** START OF Selected excerpt **

Max Quinzani (born March 20, 1988) is an MLL professional lacrosse player, formerly of the NCAA Division I college lacrosse team in Duke University. Quinzani played attack at 5'8 and 170 pounds in his collegiate career.

Career
Quinzani attended Duke University and played in the Attack position for Lacrosse across all 5 years of his collegiate career. He has the nation’s longest scoring streak at 46 games, ranks sixth on the Duke career list for goals, and received the ACC Academic Honor Roll choice and a two-time Academic All-America selection. On May 31, 2010, Max and the Duke Lacrosse team  won their first ever Division I NCAA Men's Lacrosse Championship. During his collegiate career, Quinzani scored 199 goals, which is second all time in Division I Lacrosse. In 2010, Quinzani was chosen third overall by the Boston Cannons in the 2010 MLL Draft. Max played his first professional game on Saturday, June 12, 2010 . He  scored a hat-trick in the game. Former Duxbury High School teammates Chris Ajemian, Chris Nixon and Kevin Gould were also selected by the Boston Cannons in the Draft. Quinzani has since been cut by the Long Island Lizards.

** END OF Selected excerpt **
** START OF Material provided **

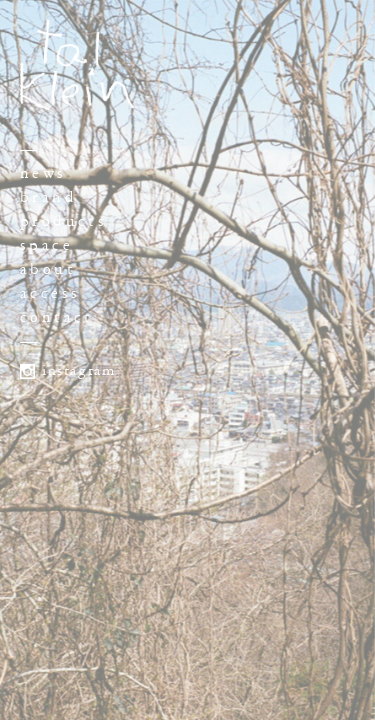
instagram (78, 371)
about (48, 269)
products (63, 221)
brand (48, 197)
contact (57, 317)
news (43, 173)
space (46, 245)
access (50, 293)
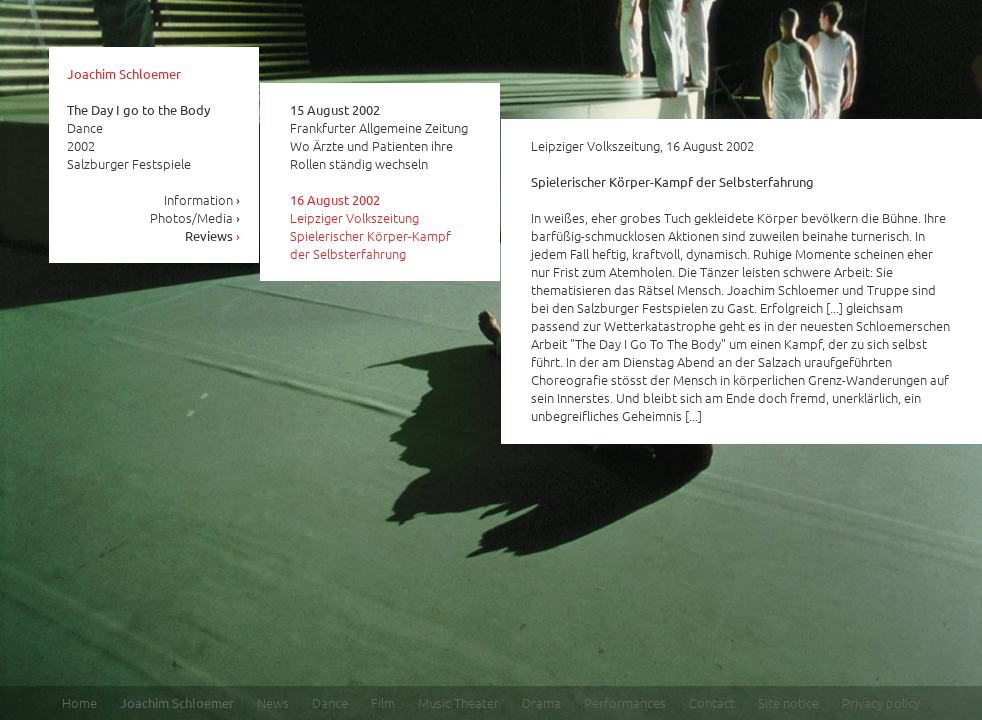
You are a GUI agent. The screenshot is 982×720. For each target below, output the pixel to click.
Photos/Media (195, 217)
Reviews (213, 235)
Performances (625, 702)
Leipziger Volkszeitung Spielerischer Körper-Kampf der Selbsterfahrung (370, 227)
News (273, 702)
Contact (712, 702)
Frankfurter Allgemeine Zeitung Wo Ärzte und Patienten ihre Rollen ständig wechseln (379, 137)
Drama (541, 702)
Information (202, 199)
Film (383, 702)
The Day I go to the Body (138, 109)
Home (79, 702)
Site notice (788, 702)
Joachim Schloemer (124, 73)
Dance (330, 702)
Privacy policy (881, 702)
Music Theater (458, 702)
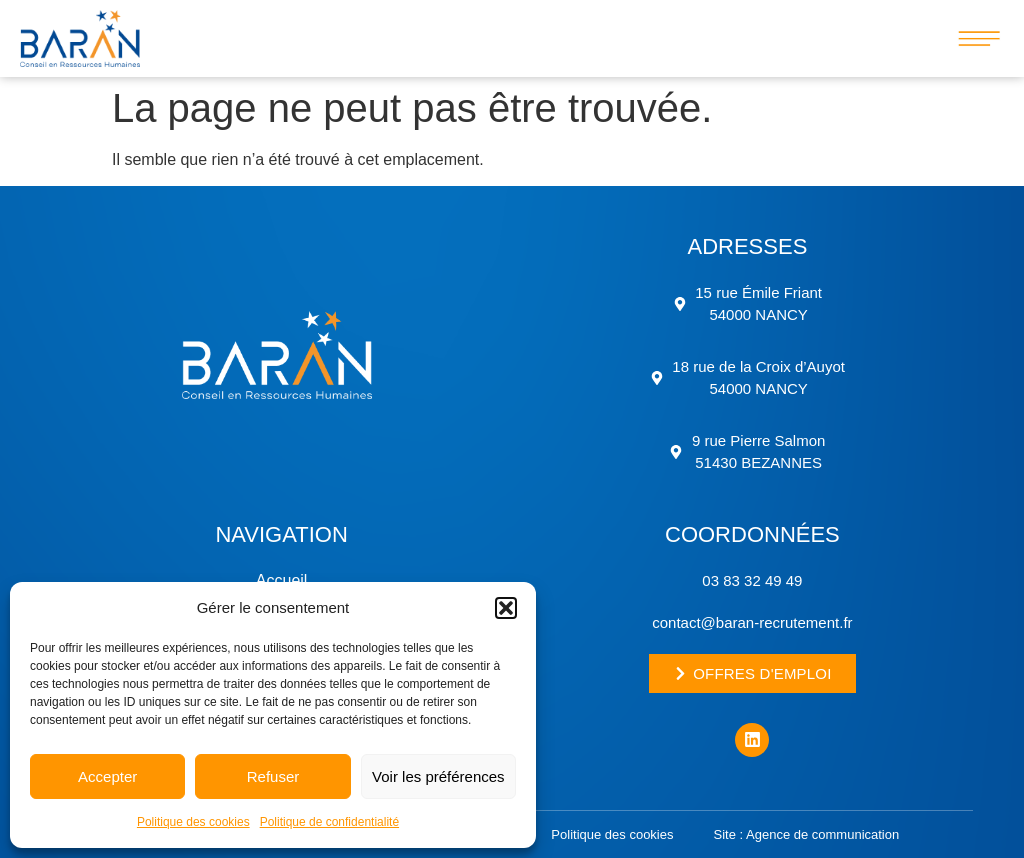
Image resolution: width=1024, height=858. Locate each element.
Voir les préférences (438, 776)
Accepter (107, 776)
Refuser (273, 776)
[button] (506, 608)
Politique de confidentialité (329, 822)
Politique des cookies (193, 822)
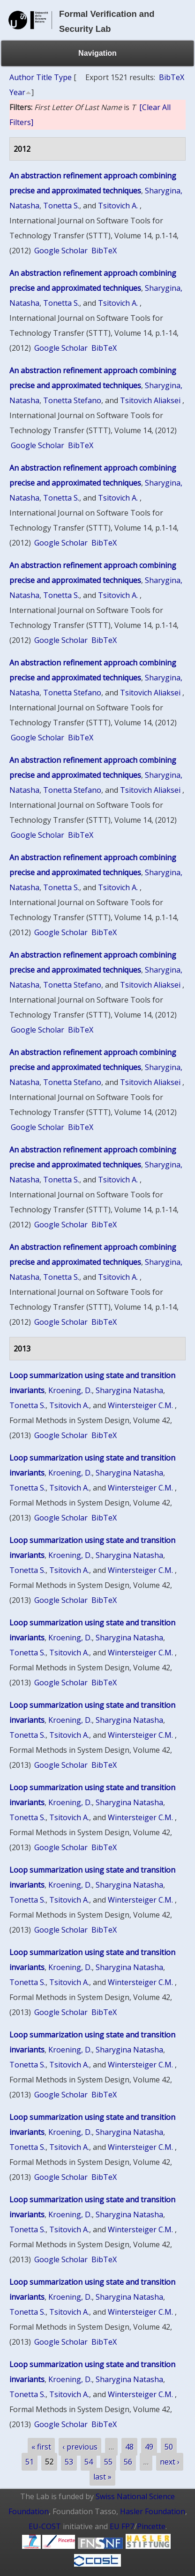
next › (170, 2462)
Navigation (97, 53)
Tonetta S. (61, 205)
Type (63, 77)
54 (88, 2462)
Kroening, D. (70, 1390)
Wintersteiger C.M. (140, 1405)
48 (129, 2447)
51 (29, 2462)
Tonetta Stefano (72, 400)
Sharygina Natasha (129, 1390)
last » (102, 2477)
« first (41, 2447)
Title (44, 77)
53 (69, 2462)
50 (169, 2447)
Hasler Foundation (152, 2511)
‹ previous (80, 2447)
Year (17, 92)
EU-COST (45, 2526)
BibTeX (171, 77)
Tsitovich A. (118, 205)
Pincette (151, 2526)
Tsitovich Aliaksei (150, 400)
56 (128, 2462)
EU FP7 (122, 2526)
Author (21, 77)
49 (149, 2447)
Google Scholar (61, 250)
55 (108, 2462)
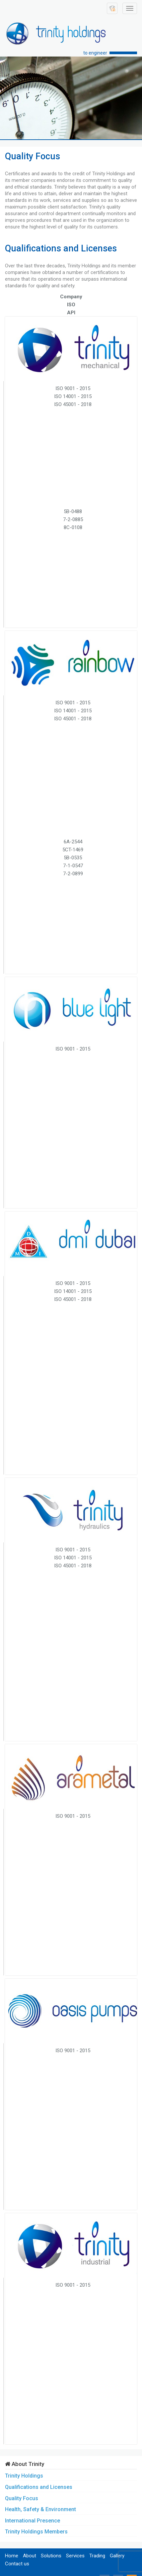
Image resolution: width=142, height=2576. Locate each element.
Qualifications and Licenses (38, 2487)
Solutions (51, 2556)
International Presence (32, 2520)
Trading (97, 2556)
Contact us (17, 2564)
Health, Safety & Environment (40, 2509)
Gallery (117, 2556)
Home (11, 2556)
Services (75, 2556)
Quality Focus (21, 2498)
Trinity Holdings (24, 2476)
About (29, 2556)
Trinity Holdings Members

** END OF Material provided **
** START OF Material provided **

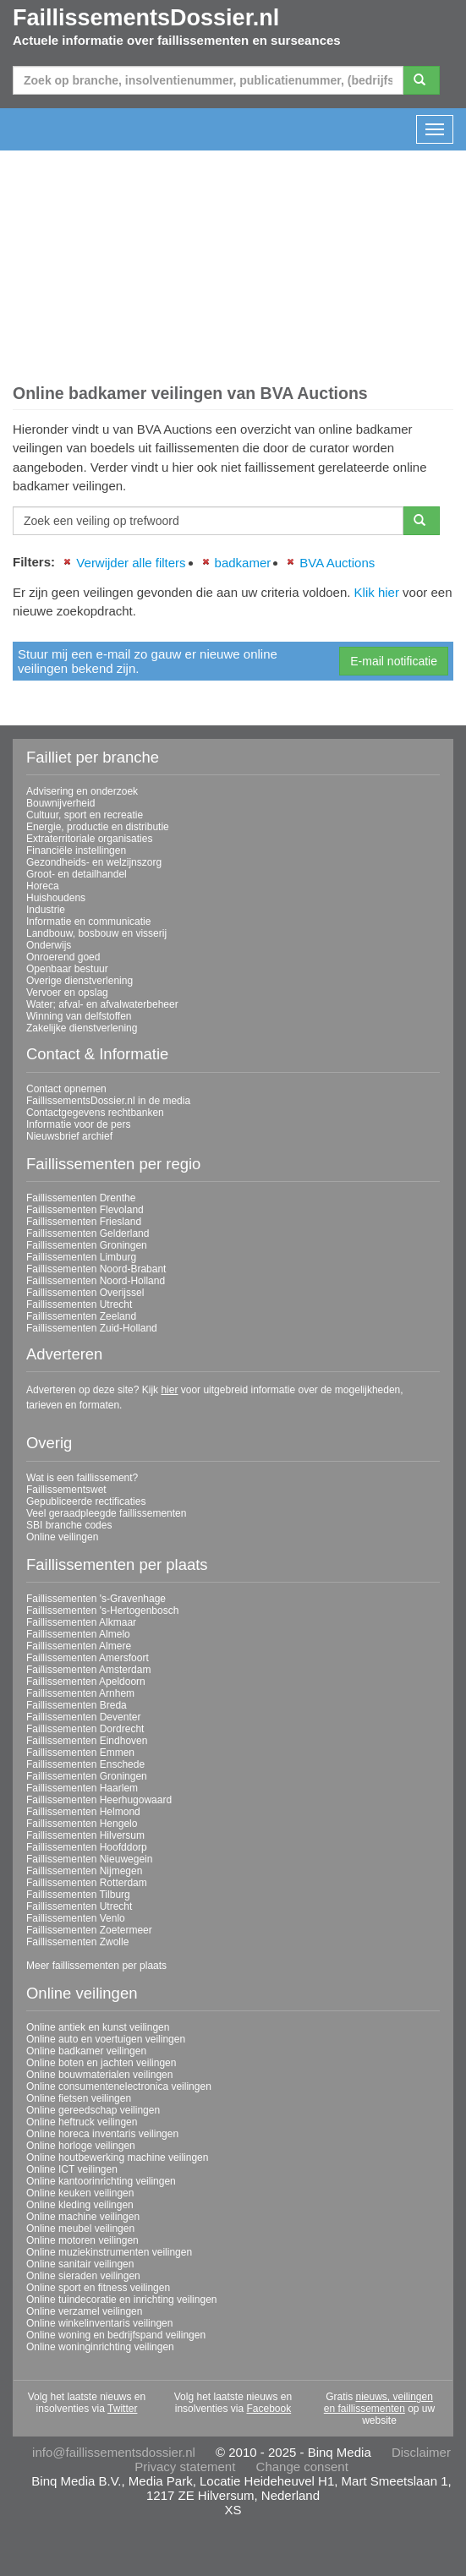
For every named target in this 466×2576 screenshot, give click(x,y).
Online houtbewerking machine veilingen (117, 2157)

** END OF Material provided **

## What you need to do
1 - In the Max Quinzani biography, how many goals did Quinzani score during his collegiate career?
2 - Translate this sentence from the Max Quinzani biography into Spanish: "During his collegiate career, Quinzani scored 199 goals, which is second all time in Division I Lacrosse."
3 - Resume the Max Quinzani biography, starting right after its final sentence.

## Answers for this exercise
1 - 199 goals

2 - Durante su carrera universitaria, Quinzani anotó 199 goles, lo que representa la segunda cifra más alta de todos los tiempos en la División I de lacrosse.

3 -
Family 
Quinzani's two brothers also play college lacrosse with Gus Quinzani playing at St. Joes and Wes Quinzani who will be playing at Middlebury College in Vermont. Quinzani also famously scored the go ahead goal for the Cannons with seconds left in the 2011 MLL Semifinal. He was unable to produce points in the Final despite a winning outcome for his team.

Quinzani was a four-year letterman at Duxbury under coach Chris Sweet, where his team won state championships in 2004, 2005 and 2006.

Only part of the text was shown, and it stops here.